Given task 1> Rewrite everything in the thread on complex canonical transformations from "Under what condition" down to "Lagranigans and Hamiltonians.", putting "commutators" in place of "Poisson brackets".

# Canonical Transformations that are Complex

I'm self studying through a book that has the following question. The book gives the answer, but I'm trying to understand why:

Under what condition is the following transformation NOT canonical? $$Q = q + ip, P = q - ip.$$

The book says this transformation is not canonical when $$H = K$$, where $$H$$ is the hamiltonian under the original coordinates, and $$K$$ is the hamiltonian under the transformed coordinates. But I'm having trouble seeing why this is true. It didn't seem to help to work through the Poisson brackets with the different coordinates. Can anyone shed any light on this, or on the concept of complex canonical transformations in general?

EDIT: Also, the problem is 5.3 from Hamill's Student's Guide to Lagranigans and Hamiltonians.

• Don't we have $\{Q,P\} = -2i$, which would mean that the transformation is not canonical? Also, I don't see how the canonical-ness of a transformation depends on the Hamiltonian. It either is, or isn't. – Javier Aug 14 at 22:04
• Well, maybe someone who knows more than me will come along and correct me, but it seems like the transformation is simply not canonical. The book is pretty cryptic, though. – Javier Aug 16 at 15:12

Patrick Hamill, actually, borrowed that problem from Goldstein (see- $$3^{rd}$$ ed. Chapter 9, derivations 1), and unfortunately, misphrased it. So I'm just quoting the problem from Goldstein, and my interpretation of it, and its solution for your part of that problem with a personal advice.

Item position entries
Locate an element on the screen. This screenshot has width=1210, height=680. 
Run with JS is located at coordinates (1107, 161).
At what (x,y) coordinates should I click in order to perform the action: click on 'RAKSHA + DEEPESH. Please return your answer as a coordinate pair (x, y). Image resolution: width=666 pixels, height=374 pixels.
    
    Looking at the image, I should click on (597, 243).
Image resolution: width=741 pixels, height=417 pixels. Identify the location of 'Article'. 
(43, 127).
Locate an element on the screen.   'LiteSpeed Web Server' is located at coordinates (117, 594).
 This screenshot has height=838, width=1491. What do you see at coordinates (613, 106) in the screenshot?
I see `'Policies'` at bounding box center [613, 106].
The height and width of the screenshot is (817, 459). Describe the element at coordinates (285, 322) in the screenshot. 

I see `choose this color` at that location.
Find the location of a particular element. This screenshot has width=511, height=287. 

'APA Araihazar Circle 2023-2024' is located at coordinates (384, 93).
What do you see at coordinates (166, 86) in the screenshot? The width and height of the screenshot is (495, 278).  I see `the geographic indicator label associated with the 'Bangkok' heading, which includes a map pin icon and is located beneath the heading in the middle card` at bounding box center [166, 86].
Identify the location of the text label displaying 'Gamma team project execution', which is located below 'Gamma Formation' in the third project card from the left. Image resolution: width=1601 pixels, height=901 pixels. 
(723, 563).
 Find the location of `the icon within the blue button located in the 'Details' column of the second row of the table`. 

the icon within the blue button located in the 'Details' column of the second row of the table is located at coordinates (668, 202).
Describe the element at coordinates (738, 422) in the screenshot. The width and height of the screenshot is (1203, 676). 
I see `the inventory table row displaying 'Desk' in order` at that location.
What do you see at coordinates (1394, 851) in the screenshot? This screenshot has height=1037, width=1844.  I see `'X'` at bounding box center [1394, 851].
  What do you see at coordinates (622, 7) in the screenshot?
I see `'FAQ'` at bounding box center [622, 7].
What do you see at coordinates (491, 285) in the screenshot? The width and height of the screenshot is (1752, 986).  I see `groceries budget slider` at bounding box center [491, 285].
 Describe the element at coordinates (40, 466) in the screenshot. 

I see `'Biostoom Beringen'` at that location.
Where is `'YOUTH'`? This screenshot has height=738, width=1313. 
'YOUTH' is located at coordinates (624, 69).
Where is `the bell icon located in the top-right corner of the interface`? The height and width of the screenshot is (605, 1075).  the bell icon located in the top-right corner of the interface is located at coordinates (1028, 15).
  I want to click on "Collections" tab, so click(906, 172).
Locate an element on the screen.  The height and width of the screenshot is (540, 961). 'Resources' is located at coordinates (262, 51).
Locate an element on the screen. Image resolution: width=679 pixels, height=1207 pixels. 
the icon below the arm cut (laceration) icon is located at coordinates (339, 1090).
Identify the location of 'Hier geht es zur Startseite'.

Given task 2> From the rows above, write out everything from the line that contains "What do you see at coordinates (166, 86)" down to the line that contains "coordinates (668, 202).", keeping both of those lines.

Full response 1>
Under what condition is the following transformation NOT canonical? $$Q = q + ip, P = q - ip.$$

The book says this transformation is not canonical when $$H = K$$, where $$H$$ is the hamiltonian under the original coordinates, and $$K$$ is the hamiltonian under the transformed coordinates. But I'm having trouble seeing why this is true. It didn't seem to help to work through the commutators with the different coordinates. Can anyone shed any light on this, or on the concept of complex canonical transformations in general?

EDIT: Also, the problem is 5.3 from Hamill's Student's Guide to Lagranigans and Hamiltonians.

Full response 2>
What do you see at coordinates (166, 86) in the screenshot? The width and height of the screenshot is (495, 278).  I see `the geographic indicator label associated with the 'Bangkok' heading, which includes a map pin icon and is located beneath the heading in the middle card` at bounding box center [166, 86].
Identify the location of the text label displaying 'Gamma team project execution', which is located below 'Gamma Formation' in the third project card from the left. Image resolution: width=1601 pixels, height=901 pixels. 
(723, 563).
 Find the location of `the icon within the blue button located in the 'Details' column of the second row of the table`. 

the icon within the blue button located in the 'Details' column of the second row of the table is located at coordinates (668, 202).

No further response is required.